# ACTIVITY
Please filter the data down to the lines that include the word "badge" and copy them.

(INPUT DATA)

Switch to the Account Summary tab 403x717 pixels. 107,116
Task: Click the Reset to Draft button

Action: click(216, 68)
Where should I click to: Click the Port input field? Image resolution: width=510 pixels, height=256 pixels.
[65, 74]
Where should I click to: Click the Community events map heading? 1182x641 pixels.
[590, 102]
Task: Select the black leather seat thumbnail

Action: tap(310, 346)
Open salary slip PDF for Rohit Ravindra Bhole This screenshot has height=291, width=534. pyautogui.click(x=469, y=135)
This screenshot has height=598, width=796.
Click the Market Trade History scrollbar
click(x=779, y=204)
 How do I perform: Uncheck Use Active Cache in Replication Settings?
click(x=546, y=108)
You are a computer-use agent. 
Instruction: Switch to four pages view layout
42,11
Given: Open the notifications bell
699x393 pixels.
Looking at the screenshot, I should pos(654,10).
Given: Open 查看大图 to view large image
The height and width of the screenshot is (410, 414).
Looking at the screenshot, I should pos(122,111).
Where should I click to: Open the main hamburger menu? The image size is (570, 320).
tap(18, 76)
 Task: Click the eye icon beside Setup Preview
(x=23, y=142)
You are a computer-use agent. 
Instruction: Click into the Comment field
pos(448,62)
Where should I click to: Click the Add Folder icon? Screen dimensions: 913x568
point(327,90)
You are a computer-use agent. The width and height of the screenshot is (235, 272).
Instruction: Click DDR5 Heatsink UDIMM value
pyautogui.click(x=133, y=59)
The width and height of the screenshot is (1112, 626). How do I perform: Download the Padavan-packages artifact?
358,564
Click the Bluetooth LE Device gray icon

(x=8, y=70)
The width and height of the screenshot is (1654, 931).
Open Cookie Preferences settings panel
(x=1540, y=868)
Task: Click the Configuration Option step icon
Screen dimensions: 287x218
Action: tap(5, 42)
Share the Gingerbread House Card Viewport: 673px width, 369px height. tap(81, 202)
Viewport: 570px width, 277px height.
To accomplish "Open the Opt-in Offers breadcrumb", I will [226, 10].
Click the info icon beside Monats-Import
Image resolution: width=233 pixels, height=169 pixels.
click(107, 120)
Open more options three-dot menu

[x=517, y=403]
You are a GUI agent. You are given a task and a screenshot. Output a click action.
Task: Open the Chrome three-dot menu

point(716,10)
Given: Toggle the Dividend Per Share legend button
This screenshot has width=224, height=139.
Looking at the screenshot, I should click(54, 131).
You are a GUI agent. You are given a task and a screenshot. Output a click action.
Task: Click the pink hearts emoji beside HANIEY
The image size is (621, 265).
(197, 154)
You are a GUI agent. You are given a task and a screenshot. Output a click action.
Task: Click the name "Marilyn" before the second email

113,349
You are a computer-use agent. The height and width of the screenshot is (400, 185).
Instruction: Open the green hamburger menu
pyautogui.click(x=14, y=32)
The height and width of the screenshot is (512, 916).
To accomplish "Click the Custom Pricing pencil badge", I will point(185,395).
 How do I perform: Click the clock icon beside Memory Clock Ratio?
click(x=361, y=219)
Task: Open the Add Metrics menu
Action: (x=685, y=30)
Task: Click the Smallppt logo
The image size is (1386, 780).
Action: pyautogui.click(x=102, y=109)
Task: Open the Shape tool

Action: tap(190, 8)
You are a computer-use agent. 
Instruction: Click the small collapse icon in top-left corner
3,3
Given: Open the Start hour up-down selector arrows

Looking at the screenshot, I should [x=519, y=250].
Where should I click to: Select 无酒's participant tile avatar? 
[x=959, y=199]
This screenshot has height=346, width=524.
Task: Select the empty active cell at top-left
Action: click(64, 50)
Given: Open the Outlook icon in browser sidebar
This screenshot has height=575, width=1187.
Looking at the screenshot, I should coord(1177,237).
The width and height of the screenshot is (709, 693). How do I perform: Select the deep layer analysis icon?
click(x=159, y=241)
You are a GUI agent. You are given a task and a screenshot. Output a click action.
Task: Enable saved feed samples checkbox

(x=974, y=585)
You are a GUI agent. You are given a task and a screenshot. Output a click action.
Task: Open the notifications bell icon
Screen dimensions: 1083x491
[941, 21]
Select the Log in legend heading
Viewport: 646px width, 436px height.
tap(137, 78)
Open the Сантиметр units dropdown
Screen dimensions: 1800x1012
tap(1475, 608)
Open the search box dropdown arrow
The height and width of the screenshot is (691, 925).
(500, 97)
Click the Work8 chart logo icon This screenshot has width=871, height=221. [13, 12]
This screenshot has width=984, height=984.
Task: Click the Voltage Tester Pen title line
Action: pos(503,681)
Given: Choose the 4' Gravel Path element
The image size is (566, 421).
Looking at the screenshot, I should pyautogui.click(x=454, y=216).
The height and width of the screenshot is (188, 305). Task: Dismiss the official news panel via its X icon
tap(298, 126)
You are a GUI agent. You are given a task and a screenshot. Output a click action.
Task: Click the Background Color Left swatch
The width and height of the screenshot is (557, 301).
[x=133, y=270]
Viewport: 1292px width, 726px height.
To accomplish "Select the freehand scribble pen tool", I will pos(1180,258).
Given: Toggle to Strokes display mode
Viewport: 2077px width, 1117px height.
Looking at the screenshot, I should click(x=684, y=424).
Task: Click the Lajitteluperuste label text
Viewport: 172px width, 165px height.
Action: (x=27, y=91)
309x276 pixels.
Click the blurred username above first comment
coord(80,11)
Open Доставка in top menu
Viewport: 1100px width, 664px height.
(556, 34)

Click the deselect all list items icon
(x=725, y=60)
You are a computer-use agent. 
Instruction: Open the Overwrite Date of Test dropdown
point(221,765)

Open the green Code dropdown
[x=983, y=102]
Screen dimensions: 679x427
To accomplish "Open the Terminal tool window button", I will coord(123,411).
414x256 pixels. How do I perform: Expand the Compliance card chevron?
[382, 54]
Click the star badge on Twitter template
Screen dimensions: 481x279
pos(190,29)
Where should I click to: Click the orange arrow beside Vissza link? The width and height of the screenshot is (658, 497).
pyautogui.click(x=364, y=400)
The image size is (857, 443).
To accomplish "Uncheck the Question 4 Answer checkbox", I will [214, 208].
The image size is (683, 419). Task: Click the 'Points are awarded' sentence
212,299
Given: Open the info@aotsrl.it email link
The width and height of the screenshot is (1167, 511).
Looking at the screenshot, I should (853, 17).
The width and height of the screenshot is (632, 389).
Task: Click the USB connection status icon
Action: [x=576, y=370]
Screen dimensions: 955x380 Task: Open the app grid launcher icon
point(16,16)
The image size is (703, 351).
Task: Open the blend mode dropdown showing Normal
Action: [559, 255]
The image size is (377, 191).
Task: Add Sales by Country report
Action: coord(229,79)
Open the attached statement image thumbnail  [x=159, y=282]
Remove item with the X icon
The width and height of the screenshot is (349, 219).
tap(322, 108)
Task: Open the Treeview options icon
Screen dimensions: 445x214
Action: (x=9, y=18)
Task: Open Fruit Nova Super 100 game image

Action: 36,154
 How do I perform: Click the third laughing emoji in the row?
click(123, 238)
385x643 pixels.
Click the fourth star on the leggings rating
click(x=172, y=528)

(End INPUT DATA)

# TASK ANSWER
To accomplish "Click the Custom Pricing pencil badge", I will point(185,395).
Click the star badge on Twitter template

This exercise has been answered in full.